**Stored data:**

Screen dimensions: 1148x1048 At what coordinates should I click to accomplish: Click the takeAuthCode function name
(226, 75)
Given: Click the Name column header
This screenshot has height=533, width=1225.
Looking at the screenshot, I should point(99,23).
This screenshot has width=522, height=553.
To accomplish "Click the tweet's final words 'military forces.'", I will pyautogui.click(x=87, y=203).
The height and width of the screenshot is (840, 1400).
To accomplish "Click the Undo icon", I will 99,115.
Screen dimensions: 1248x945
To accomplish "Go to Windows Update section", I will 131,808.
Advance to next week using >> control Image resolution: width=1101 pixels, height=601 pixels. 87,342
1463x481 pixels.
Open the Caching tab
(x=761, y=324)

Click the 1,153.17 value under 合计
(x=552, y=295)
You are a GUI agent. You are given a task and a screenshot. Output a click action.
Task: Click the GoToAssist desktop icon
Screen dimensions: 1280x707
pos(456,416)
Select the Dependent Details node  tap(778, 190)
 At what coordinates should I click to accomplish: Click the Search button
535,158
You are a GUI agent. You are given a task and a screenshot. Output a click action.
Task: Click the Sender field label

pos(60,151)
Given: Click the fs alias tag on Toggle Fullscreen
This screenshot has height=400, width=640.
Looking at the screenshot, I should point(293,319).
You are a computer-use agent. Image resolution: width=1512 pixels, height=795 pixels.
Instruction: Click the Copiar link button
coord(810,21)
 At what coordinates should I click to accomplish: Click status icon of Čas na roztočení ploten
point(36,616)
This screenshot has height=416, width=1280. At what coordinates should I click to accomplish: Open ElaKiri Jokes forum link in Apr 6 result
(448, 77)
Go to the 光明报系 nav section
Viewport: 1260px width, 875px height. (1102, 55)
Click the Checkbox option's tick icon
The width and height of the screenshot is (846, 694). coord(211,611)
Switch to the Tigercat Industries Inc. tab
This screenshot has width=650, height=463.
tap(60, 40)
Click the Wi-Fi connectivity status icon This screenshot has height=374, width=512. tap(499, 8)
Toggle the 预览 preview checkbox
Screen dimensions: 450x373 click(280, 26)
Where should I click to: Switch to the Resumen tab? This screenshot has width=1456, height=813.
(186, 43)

**Your task:** Please return only the lines above, starting at the line that has "Given: Click the Name column header" and ending at the line that has "The height and", keeping both and leaving each one unchanged.

**Task response:**
Given: Click the Name column header
This screenshot has height=533, width=1225.
Looking at the screenshot, I should point(99,23).
This screenshot has width=522, height=553.
To accomplish "Click the tweet's final words 'military forces.'", I will pyautogui.click(x=87, y=203).
The height and width of the screenshot is (840, 1400).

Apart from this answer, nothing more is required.